** Data to process follows **

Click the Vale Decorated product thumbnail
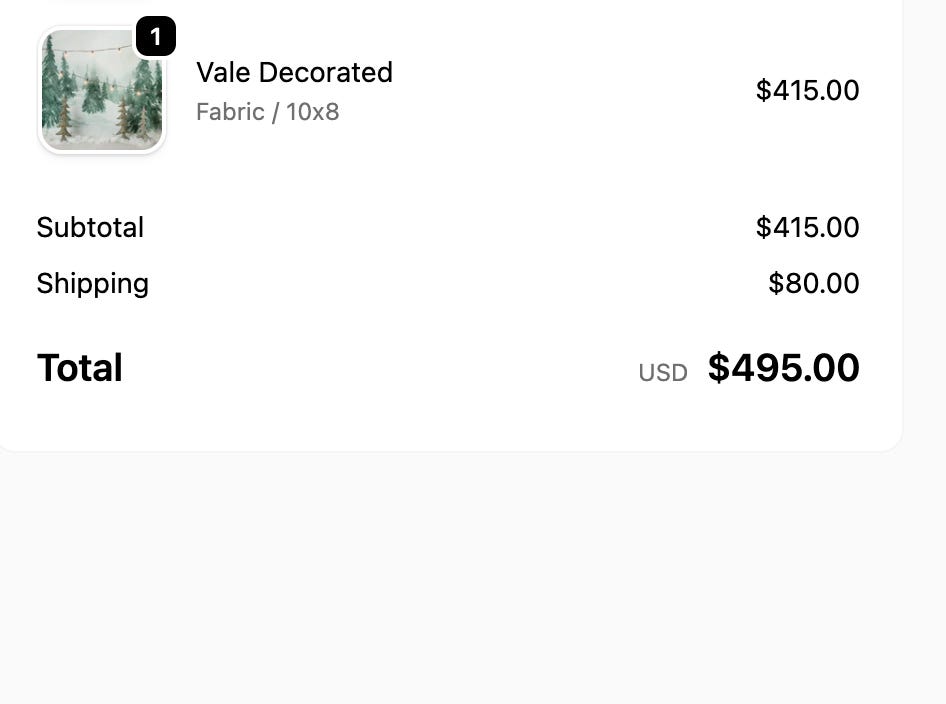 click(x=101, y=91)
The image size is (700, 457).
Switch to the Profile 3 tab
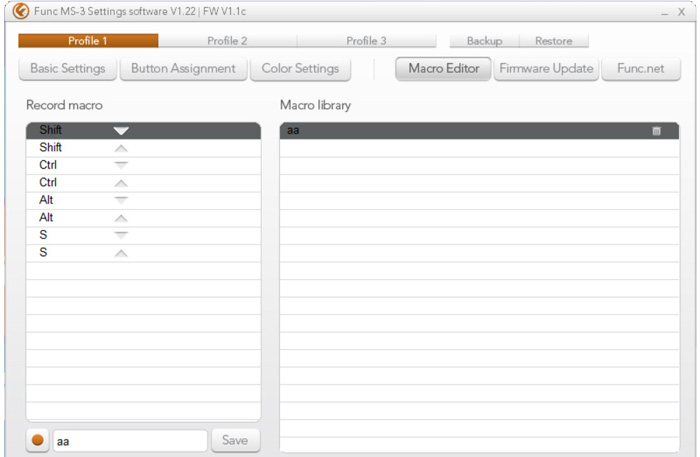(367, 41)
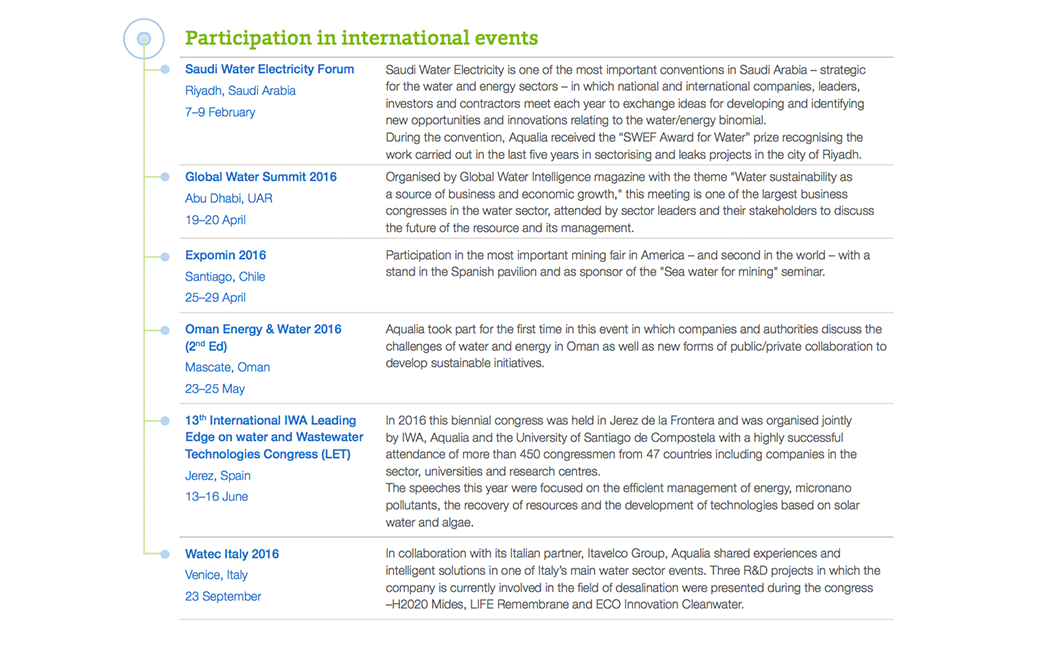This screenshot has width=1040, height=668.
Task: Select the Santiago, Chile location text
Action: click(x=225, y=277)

** End of Data to process **

**What the task asks:** Leave the pictures out and reproduce all of the records exactly.

**Written answer:**
Click the Vale Decorated product thumbnail
 click(x=101, y=91)
The image size is (700, 457).
Switch to the Profile 3 tab
(367, 41)
This screenshot has width=1040, height=668.
Task: Select the Santiago, Chile location text
Action: click(x=225, y=277)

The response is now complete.